New Experiments Physico-Mechanical, touching the Spring of the Air, and its Effects, (made, for the most part, in a new pneumatical engine)…
Oxford: Printed by H. Hall…for Tho. Robinson.1662
3 parts in 1 volume, 4to, pp. (xvi), 207; (xii), 122, (2) blank; (viii), 86, 85–98, (2) blank, 2 engraved plates (1 folding). Without the blank leaf m4 in part 3. Half-title, separate title-page to each part. Tear without loss in folding plate, two small wormtracks in extreme upper corner of second part diminishing to a single wormhole, otherwise a very nice copy. Contemporary calf, rebacked, red edges, fore-edges of front endpapers a little ragged.
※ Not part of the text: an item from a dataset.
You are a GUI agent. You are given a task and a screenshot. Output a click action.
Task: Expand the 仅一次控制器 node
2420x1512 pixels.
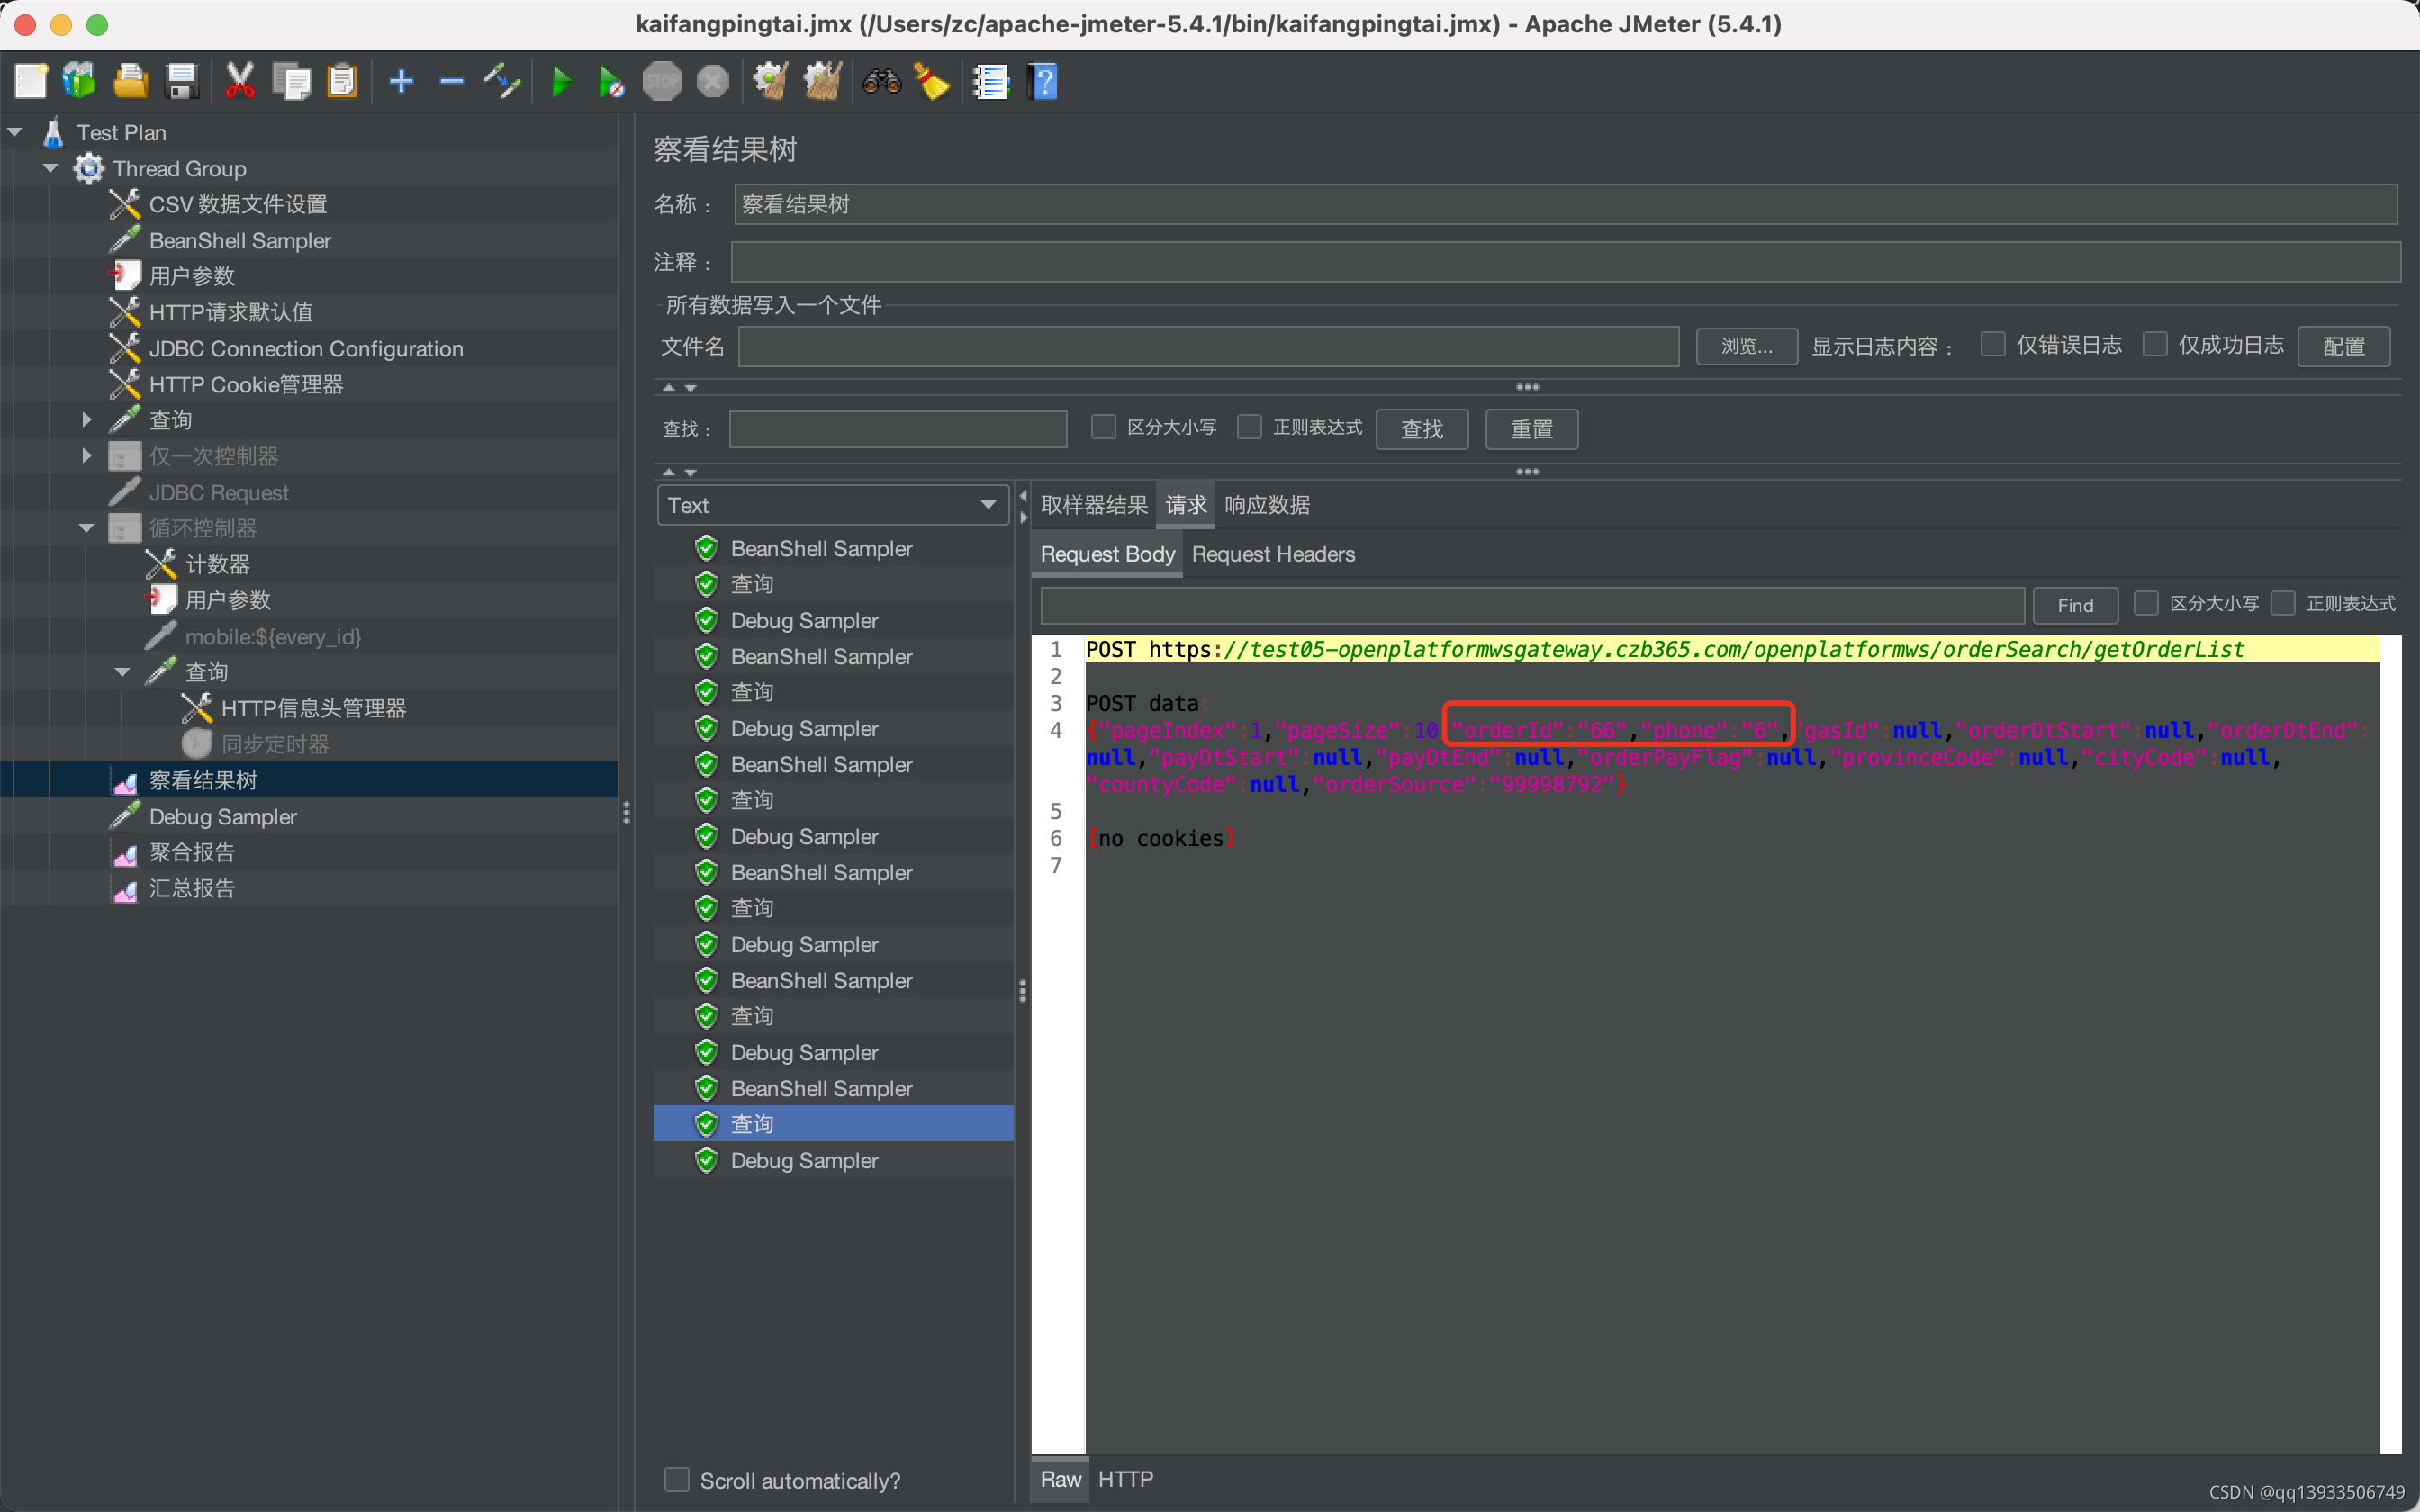point(89,456)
Second edition but the first announcement of Boyle’s law, relating to the inverse proportion of the volume and pressure of a gas, which was Boyle’s most important achievement in physics and one of the greatest contributions to physical science. Not only does Boyle here enunciate a fundamental law, but he supports it with the evidence of verifiable experiments. It exemplifies perfectly the methodology of what is now known as the experimental method of science: hypothesis tested by experimental proof, which Boyle was among the first to adopt. To this second edition Boyle added a defence of his views against attacks by Hobbes and Franciscus Linus, among others. “This second edition (here cited) is particularly important for what Boyle called an ‘hypothesis’ but what we know as ‘Boyle’s Law’: that the volume of air in a confined space varies inversely as the pressure. He demonstrated this by much experimental detail: with experiments on rarefaction performed by others, including Hooke, and on compression performed by himself” (PMM). Printing and the Mind of Man 143. Evans, Epochal Achievements, 28. Dibner 142. Horblit 15. Parkinson, Breakthroughs, 1662. G&M 666. Wing B3999. Fulton 14.